Pour l’enfant

En général, ce sont les parents qui amènent l’enfant en consultation. Dans un premier temps, le thérapeute va se renseigner sur l’histoire de l’enfant et de sa famille. Ensuite, il reformulera le problème à l’enfant en lui demandant s’il est d’accord avec ce point de vue, s’il souffre de cette situation, s’il a envie que cela change. Si ce n’est pas le cas, une thérapie ne saurait avoir lieu, le travail consistera plutôt à chercher avec les parents une solution à leur problème. Dans le cas contraire, si l’enfant veut que la situation change, un processus analytique peut s’engager.

Comme pour l’adulte, l’enfant participera à la séance en la « payant », c’est-à-dire en apportant à l’analyste un caillou, une feuille, une pièce de 1 cent s’il reçoit de l’argent de poche, … Ce don sera la preuve que l’enfant veut effectuer un travail avec une personne dont c’est le métier, qui n’est pas là pour l’occuper, pour être son éducateur.

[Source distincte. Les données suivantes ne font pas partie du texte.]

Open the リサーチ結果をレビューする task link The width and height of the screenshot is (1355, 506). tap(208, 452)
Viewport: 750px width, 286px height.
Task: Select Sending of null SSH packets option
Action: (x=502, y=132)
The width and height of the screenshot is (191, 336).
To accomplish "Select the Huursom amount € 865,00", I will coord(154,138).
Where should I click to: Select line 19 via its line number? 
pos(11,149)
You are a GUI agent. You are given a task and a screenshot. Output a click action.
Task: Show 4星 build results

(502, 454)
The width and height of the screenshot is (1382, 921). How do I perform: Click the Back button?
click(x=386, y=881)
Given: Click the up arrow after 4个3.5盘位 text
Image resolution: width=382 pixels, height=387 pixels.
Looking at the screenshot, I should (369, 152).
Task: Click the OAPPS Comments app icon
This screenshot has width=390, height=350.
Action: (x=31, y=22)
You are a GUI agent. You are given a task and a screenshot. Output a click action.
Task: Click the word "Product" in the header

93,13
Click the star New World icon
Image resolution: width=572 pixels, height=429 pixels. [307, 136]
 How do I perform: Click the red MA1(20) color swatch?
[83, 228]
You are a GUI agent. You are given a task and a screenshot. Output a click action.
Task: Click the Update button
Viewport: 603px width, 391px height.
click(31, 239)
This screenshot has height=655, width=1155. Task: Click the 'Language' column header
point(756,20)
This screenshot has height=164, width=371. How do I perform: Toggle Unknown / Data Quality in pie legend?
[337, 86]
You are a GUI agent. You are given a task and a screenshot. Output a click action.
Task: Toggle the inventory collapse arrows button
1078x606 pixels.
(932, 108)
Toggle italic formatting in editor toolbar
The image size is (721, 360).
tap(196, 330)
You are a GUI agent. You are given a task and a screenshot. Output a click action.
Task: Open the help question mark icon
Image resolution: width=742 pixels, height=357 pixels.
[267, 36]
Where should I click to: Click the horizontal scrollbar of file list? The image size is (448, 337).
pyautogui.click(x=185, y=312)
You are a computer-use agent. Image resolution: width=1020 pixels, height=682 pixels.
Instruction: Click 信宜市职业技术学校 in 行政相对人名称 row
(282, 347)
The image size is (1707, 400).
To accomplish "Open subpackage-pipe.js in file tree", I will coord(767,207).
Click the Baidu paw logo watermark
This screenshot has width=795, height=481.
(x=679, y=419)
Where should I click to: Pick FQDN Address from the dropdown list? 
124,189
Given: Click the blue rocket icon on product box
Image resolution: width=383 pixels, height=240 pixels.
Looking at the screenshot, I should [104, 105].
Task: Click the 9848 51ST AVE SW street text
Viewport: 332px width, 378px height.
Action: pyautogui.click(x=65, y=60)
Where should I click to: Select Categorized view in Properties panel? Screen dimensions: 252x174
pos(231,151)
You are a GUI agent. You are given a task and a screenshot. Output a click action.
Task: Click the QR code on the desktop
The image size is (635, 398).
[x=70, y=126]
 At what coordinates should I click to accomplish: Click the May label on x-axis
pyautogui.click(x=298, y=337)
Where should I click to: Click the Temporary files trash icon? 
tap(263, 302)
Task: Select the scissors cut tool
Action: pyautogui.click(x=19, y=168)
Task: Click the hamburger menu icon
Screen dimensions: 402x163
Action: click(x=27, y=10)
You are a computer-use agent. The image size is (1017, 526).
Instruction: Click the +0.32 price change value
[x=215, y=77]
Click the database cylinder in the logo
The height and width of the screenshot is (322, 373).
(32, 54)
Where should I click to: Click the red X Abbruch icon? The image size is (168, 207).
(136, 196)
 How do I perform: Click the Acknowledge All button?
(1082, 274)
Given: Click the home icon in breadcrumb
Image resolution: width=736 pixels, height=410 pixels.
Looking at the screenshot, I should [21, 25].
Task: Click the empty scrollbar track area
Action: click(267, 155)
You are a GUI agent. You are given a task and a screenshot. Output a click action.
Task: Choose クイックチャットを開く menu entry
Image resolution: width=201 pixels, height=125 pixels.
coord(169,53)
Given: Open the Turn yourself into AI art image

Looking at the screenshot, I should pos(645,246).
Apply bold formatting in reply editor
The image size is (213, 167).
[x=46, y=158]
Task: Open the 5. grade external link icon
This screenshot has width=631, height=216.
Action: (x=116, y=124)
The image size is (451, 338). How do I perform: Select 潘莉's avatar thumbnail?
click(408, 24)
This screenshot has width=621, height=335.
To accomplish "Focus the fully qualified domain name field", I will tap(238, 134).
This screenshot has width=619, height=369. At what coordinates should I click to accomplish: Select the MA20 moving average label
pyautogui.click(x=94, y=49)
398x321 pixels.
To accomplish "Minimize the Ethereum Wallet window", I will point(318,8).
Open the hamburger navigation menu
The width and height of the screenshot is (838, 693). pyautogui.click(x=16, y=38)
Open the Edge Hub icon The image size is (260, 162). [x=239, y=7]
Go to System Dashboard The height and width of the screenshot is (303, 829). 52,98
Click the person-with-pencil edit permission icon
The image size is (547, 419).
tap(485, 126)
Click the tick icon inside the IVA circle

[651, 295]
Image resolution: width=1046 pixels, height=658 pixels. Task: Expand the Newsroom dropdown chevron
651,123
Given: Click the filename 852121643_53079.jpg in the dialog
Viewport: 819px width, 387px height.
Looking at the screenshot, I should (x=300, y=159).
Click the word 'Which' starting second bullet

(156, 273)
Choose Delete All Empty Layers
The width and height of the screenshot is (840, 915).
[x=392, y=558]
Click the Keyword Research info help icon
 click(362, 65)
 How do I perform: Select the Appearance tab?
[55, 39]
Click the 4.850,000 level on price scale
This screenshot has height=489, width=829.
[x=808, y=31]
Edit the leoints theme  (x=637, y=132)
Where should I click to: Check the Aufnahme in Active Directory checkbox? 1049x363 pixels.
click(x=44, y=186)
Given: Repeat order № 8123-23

Le divan n’étant pas adapté, l’enfant s’exprimera par la parole, le dessin, le modelage, le jeu symbolique avec la même règle que pour l’adulte, pouvoir dire tout ce qu’il veut sans être jugé, grondé ou puni. Tout ce qui se passera en analyse restera privé, l’analyste ne parlera aux parents des séances qu’avec l’accord de l’enfant, et seulement dans des cas ponctuels qui répondent à une angoisse des parents ou qui font suite à une évolution du comportement de l’enfant. Garder les DEUX parents à leur place d’éducateurs de l’enfant est primordial pour l’analyste, il demandera régulièrement à les voir ensemble de préférence.

En ce qui concerne l’enfant très jeune, l’analyse se fera en présence des parents qui resteront dans le local jusqu’à ce que l’enfant se sente suffisamment en confiance pour rester seul avec l’analyste. Le rythme des séances est généralement de une de 30 à 45 minutes par semaine.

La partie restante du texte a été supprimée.